**TEXT BLOCK**
****************
Autonomous, Annaleee Newitz

A zeitgeist-capturing underdog adventure story about a badass pirate with a submarine biotech lab. The lead protagonist here is exactly who I hope will be using Opentrons robots way out into the future: someone making biotech accessible outside of monopoly strangleholds. But this story is also as much about AI as it is about biotech, with big questions around individual choice and everything's interconnection with everyone. What makes an individual anyways?

Lilith's Brood, Octavia Butler

Biotechnology is just as scary, weird, and wonderful in this amazing work as any of the others on this list, but the premise is refreshingly flipped and reversed. What if, instead of accentuating all the terrible things we do to each other, biological engineering could be a source of one-ness and social cohesion? The very way we escape the worst sides of humanity? Its hard to say too much about this one without doing big spoilers, but some buzzwords: alien bio-planet seeks genetic singularity with all life in the Universe, and one woman is the key.
****************
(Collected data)
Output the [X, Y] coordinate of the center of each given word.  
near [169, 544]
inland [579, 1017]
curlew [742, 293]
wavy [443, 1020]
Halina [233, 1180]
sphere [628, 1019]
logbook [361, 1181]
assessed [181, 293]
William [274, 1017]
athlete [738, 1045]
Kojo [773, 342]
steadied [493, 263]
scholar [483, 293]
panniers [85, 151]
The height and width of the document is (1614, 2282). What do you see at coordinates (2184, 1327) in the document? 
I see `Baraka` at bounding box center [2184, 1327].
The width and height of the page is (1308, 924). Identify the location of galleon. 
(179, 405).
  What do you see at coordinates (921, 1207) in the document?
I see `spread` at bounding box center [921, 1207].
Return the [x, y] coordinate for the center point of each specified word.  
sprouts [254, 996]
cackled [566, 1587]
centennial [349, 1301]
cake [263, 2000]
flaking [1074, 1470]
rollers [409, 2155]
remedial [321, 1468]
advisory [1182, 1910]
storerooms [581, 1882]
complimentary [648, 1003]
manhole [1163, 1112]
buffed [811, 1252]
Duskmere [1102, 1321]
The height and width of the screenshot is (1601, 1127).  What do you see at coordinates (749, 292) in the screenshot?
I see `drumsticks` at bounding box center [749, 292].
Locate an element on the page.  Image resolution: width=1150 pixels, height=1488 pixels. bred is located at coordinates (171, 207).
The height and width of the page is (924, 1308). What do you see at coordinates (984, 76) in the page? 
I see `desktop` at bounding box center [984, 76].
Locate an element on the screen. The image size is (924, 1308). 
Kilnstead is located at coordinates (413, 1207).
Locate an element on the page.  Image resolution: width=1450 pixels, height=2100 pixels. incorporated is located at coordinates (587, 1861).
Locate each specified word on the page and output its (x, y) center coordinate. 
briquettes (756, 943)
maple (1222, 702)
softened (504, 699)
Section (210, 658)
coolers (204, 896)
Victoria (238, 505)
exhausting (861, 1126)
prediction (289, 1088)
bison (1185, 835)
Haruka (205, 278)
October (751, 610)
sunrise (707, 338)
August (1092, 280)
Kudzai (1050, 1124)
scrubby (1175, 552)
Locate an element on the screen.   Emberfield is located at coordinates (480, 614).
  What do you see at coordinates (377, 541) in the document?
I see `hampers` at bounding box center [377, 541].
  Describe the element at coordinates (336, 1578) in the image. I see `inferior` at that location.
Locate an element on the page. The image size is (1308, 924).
****************
**EXERCISES TO COMPLETE**
**A)** Using the biotech reading list, decide whether each statement agrees with it. Answer yes or no for each and quote the words that settle it. (i) The pirate in Autonomous has a submarine biotech lab. (ii) Lilith's Brood presents biological engineering only as a source of the terrible things people do to each other. (iii) Autonomous is as much about AI as it is about biotech.
**B)** Write a continuation of the biotech reading list, starting after its final sentence.
The data plays no part in what you are asked to do.

**RESPONSES BY TASK**
**A)**
(i) Yes: "a badass pirate with a submarine biotech lab."
(ii) No: "What if, instead of accentuating all the terrible things we do to each other, biological engineering could be a source of one-ness and social cohesion?"
(iii) Yes: "But this story is also as much about AI as it is about biotech"

**B)**
Lilith's Brood is actually the three books of the Xenogenesis Trilogy, Dawn, Adulthood Rights, and Imago, all put in one large copy. I read them separately, but I think putting them all together is the best way to dive into this one – deep and head first. Octavia Butler is always so rewarding to read, though also always challenging emotionally for me – she is such a powerful writer dealing with really deep, fraught stuff.  But the lessons she gives are too deep to be earned without some pain. Her ideas are so powerful, there there are many people who have taken political action based on her fiction (check out Emergent Strategy for one such a political strategy book that will also rock your paradigms). If you're looking for a story that stretches your heart, pushes your mind, and reframes biotech completely, this will be a treat for you.

Beggars in Spain, Nancy Kress

This is the Designer Babies scenario played out over global historical scale. The first are kids that their parents made beautiful – and sleepless. They don't have the pesky evolutionary quirk of needing to spend ~8hrs per day unconscious, so, naturally, they excelled in school and extra-curricular activities. Fast forward 100 years, and there is a genetically designed super-race trying to control the globe from the moon, while luddite anti-biotech movements try to dismantle society and build anew. It's a romp! And a warning about how class structures in society can become genetically encoded into our biology if we're not careful in our attempts at self-improvement.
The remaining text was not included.